YOUR INSTRUCTIONS: Reproduce word for word the lines below, from the first one through the line that contains "(x=693, y=368)", including both.
### DATA ENTRIES
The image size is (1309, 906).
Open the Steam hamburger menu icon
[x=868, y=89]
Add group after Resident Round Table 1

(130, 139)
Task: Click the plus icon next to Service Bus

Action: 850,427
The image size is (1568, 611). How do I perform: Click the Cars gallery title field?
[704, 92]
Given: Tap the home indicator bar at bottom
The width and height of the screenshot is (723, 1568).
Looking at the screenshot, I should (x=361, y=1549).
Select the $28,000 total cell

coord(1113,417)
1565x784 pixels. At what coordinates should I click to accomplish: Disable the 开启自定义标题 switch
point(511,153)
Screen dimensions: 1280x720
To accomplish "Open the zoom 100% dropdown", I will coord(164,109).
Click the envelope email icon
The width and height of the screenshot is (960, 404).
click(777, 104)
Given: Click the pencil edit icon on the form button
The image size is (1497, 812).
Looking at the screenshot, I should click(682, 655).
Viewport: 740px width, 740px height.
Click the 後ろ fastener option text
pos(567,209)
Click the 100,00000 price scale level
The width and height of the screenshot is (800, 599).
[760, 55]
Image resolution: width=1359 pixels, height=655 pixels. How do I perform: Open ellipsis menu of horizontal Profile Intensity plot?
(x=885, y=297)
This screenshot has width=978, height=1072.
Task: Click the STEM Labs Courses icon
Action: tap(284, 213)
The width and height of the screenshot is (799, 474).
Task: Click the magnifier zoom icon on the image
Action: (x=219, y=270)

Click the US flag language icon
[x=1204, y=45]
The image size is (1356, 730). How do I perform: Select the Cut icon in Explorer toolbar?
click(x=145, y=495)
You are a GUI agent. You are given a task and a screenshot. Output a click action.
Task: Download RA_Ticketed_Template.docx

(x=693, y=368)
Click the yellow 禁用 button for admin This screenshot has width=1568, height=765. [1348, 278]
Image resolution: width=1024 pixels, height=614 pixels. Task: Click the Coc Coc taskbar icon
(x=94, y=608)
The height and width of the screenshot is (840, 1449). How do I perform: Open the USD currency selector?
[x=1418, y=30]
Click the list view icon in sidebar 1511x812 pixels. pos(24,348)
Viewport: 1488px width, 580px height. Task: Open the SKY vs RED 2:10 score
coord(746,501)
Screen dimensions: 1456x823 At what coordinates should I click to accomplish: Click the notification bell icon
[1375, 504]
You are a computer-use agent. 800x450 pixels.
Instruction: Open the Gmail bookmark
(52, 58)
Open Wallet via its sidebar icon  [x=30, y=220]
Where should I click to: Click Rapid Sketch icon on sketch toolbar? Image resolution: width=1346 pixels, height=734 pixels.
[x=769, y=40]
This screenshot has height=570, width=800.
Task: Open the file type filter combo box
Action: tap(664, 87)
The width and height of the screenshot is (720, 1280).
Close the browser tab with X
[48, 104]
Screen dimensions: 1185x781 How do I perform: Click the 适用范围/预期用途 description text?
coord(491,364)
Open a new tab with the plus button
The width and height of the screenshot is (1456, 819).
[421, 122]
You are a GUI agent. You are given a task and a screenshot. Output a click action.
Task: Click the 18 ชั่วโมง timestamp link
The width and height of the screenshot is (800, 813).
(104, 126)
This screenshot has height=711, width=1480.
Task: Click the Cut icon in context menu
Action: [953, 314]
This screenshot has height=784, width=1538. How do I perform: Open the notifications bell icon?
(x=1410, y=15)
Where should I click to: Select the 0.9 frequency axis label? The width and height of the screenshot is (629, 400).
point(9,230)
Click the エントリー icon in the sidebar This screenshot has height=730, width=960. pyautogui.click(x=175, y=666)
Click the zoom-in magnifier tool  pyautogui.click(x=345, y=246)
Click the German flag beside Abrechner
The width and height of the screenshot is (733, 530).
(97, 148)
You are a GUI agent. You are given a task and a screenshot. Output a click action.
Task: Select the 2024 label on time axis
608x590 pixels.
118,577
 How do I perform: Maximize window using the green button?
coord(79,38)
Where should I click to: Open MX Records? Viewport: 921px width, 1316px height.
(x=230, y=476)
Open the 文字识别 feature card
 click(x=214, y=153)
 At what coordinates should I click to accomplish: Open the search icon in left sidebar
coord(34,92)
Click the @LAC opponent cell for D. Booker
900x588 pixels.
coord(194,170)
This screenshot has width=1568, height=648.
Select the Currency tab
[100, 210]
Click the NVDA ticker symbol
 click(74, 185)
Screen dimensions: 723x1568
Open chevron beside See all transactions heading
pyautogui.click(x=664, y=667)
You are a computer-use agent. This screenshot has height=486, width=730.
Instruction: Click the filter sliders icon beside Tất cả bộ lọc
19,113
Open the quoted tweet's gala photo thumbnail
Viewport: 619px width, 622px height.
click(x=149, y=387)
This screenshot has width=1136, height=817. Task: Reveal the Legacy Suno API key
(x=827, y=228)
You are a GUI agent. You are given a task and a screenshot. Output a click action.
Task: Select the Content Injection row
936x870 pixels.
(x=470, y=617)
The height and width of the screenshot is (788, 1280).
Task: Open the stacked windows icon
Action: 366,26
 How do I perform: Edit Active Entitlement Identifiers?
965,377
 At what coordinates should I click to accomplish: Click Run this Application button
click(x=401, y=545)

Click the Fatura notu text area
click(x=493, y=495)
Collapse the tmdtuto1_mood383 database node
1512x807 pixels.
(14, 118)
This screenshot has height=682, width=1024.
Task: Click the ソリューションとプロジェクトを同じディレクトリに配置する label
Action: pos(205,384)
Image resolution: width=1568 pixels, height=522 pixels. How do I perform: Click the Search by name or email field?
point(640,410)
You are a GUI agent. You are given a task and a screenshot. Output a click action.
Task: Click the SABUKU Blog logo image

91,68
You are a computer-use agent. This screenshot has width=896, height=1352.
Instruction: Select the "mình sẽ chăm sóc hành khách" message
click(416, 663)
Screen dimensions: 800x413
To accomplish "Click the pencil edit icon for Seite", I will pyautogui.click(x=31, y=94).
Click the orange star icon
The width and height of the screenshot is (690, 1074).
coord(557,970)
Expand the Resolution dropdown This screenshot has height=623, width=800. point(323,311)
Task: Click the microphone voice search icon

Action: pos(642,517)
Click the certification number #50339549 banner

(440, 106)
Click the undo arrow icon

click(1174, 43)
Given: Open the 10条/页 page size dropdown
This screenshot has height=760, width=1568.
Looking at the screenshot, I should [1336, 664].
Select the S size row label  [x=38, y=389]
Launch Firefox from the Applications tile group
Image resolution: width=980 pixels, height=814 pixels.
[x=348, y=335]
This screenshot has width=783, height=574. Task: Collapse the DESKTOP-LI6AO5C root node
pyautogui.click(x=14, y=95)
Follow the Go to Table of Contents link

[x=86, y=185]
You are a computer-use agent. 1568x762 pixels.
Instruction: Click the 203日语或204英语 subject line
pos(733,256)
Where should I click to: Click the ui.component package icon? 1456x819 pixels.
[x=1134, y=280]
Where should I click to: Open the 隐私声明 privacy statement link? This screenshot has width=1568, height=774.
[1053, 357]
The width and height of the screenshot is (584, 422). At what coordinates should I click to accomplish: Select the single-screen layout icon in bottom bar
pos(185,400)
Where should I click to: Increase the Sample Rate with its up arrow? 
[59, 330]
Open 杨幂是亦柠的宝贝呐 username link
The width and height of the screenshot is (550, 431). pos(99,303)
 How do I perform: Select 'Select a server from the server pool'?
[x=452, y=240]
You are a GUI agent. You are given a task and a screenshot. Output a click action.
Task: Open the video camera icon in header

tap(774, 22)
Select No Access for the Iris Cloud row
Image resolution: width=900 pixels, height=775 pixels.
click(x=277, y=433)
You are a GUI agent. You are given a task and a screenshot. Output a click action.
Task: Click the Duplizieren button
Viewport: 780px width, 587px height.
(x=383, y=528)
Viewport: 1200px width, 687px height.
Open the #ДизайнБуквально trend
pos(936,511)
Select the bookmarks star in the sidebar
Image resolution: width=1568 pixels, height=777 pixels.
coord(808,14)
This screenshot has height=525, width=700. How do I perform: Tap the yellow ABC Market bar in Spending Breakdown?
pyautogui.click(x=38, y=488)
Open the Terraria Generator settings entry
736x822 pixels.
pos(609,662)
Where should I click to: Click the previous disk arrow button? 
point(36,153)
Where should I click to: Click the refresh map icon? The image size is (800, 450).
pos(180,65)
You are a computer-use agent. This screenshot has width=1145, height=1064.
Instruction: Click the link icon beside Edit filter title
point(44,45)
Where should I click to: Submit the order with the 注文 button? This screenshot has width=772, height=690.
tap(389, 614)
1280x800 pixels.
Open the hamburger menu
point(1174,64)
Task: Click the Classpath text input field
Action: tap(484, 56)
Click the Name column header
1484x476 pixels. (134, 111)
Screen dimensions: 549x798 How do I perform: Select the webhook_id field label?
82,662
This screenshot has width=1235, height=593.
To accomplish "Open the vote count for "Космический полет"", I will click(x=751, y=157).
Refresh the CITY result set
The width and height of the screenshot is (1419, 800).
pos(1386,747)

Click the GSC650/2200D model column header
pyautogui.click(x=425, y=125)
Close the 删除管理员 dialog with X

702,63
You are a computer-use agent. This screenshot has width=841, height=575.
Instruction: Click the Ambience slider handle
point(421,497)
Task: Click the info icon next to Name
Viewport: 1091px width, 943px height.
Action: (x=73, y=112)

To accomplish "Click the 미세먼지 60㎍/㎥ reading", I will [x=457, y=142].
######
FULL OUTPUT:
The image size is (1309, 906).
Open the Steam hamburger menu icon
[x=868, y=89]
Add group after Resident Round Table 1

(130, 139)
Task: Click the plus icon next to Service Bus

Action: 850,427
The image size is (1568, 611). How do I perform: Click the Cars gallery title field?
[704, 92]
Given: Tap the home indicator bar at bottom
The width and height of the screenshot is (723, 1568).
Looking at the screenshot, I should (x=361, y=1549).
Select the $28,000 total cell

coord(1113,417)
1565x784 pixels. At what coordinates should I click to accomplish: Disable the 开启自定义标题 switch
point(511,153)
Screen dimensions: 1280x720
To accomplish "Open the zoom 100% dropdown", I will coord(164,109).
Click the envelope email icon
The width and height of the screenshot is (960, 404).
click(777, 104)
Given: Click the pencil edit icon on the form button
The image size is (1497, 812).
Looking at the screenshot, I should click(682, 655).
Viewport: 740px width, 740px height.
Click the 後ろ fastener option text
pos(567,209)
Click the 100,00000 price scale level
The width and height of the screenshot is (800, 599).
[760, 55]
Image resolution: width=1359 pixels, height=655 pixels. How do I perform: Open ellipsis menu of horizontal Profile Intensity plot?
(x=885, y=297)
This screenshot has width=978, height=1072.
Task: Click the STEM Labs Courses icon
Action: tap(284, 213)
The width and height of the screenshot is (799, 474).
Task: Click the magnifier zoom icon on the image
Action: (x=219, y=270)

Click the US flag language icon
[x=1204, y=45]
The image size is (1356, 730). How do I perform: Select the Cut icon in Explorer toolbar?
click(x=145, y=495)
You are a GUI agent. You are given a task and a screenshot. Output a click action.
Task: Download RA_Ticketed_Template.docx

(x=693, y=368)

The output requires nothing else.